Just in case there was any confusion about which comment Voltaire actually made, Hall wrote in a letter to the academic journal Modern Language Notes that yes, she had made the sentence up herself. In 1919, she made it clear again in a book of Voltaire's letters, where she labeled a similar saying an "essentially Voltairean principle" and not "something Voltaire actually said."

'Elementary, my dear Watson.' – Sherlock Holmes

Even if you haven't read the Arthur Conan Doyle stories or ever watched Sherlock or Elementary, you have to be familiar with Holmes' most famous comment. Unfortunately, if this is the only thing you know about Holmes, you don't really know anything — he never said it. As much as fictional characters can actually "say" anything.

Snopes says that the closest Holmes comes to saying this phrase is in the short story "The Crooked Man." He has just done a rather impressive deduction of how busy Dr. Watson is with his patients at the moment, and this exchange takes place: "'Excellent!' I cried. 'Elementary,' he said."

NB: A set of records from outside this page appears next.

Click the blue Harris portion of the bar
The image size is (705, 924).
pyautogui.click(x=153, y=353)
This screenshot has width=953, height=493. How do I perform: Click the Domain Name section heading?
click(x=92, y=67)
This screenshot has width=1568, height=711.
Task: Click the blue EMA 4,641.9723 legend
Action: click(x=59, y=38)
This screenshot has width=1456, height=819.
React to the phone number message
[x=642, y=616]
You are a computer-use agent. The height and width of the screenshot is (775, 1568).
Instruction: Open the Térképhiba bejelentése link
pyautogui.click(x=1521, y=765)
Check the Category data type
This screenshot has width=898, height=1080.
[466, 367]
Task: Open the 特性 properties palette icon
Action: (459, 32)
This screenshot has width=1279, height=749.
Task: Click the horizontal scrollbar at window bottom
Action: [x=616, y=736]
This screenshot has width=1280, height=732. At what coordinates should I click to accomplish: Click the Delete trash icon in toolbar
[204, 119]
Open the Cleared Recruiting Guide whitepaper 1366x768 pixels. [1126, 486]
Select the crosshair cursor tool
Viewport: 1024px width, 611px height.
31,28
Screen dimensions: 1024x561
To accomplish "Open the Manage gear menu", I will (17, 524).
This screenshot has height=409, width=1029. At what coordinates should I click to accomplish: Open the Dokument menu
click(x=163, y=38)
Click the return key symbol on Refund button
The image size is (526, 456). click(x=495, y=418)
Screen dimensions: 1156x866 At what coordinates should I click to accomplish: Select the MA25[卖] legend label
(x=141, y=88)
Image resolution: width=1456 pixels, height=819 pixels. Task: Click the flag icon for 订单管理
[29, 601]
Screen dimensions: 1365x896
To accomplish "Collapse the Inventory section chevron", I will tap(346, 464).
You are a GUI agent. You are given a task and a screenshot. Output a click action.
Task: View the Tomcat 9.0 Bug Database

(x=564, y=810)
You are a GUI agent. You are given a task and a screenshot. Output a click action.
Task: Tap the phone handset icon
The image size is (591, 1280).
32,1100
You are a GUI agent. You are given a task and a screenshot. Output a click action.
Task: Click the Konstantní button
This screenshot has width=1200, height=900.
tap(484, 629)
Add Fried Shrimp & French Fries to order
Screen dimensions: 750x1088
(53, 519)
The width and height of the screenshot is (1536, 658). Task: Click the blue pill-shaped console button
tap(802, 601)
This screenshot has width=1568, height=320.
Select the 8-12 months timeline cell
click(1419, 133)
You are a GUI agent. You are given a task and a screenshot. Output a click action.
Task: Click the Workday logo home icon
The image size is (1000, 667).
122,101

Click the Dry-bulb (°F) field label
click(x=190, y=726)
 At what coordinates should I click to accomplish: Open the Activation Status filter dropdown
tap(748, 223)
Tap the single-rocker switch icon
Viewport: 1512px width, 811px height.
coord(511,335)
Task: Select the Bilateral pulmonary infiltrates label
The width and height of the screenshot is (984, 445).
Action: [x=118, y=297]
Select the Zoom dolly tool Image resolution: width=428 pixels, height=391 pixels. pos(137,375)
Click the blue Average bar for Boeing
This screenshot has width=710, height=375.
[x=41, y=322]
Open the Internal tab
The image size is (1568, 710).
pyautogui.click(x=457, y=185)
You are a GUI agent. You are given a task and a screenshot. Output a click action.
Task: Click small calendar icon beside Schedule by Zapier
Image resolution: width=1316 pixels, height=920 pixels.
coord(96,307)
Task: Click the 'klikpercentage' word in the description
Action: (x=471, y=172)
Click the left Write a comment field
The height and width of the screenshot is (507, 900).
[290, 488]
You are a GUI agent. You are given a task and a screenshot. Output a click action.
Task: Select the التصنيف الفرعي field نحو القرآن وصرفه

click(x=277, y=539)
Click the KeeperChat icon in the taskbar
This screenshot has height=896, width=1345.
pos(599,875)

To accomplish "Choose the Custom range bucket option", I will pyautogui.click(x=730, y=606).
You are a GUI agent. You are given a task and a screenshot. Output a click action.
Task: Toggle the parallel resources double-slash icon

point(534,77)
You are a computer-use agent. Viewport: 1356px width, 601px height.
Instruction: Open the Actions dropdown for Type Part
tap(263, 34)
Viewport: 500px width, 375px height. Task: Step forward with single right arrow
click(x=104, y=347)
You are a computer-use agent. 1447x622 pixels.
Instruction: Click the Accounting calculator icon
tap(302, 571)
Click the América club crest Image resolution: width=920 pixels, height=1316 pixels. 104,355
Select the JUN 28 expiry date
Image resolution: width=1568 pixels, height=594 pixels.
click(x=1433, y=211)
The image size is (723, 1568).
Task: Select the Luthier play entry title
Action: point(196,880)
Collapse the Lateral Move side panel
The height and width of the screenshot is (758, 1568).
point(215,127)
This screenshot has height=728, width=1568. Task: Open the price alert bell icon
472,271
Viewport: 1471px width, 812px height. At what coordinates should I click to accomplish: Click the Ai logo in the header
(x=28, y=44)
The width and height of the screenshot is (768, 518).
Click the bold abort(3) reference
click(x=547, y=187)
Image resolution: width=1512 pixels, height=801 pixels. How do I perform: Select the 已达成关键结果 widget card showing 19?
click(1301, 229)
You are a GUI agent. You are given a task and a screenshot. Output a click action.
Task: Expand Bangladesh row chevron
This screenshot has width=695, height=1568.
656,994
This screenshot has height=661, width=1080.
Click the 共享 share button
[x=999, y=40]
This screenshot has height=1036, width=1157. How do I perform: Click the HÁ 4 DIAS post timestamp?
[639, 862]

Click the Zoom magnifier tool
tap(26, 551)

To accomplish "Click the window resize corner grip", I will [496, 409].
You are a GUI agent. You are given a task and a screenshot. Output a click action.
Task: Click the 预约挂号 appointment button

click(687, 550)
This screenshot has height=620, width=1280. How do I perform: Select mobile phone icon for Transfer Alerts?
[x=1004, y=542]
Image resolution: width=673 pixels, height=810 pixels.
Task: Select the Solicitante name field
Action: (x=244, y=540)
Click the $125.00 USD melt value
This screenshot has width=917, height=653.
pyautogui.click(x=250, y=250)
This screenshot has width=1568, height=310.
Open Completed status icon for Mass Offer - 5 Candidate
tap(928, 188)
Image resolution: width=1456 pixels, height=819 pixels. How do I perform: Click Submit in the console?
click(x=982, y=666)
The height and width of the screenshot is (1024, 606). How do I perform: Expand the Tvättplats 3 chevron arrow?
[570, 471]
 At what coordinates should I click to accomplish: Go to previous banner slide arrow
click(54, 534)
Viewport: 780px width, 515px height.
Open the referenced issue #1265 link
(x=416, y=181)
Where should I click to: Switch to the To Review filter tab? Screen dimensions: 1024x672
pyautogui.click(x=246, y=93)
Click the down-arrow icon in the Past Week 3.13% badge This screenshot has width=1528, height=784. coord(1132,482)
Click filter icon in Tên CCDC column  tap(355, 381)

The original use of the phrase might be in the 1929 film The Return of Sherlock Holmes, although a review of the film makes it clear that the line was already famous at the time, so it's doubtful.

The most interesting thing about the Sherlock Holmes stories might be how often people ejaculate. No, not like that. This means saying something suddenly and firmly. According to QI
, there are 23 ejaculations in total, with 11 coming from Watson and only six from Holmes. However, there is one ambiguous one that could come from either, where "a sudden ejaculation" wakes Watson up. Haven't we all been there?

'I cannot tell a lie. I did cut it with my hatchet.' – George Washington

The first thing you probably learned about George Washington was that he was our first president. The second thing? That he was really terrible at telling lies.

The story goes that little Georgie Washington got as a gift the toy every child dreams of, a hatchet. He was playing around with it and chopped down his father's prized cherry tree. When he was confronted, he said, "I cannot tell a lie. I did cut it with my hatchet."

But the Mount Vernon official website says this story is boohockey. It was first invented shortly after Washington died by an author who wanted to cash in on his death by writing a popular history book. It worked; the book was a bestseller and even though he included lots of other fake stories, the cherry tree was the one everyone remembered.

If you first heard this story when you were a kid, there's probably a reason for that. The Rev. William Holmes McGuffey decided the tale was a great one to tell children in the hopes they'd all grow up and be perfect citizens. (Good luck with that one.) He added the story to the schoolbooks he wrote in 1836 and managed to sell a mind-blowing 120 million copies over the next 100 years. While the cherry tree story was only in it for 20 years, it stuck hard in America's collective memory.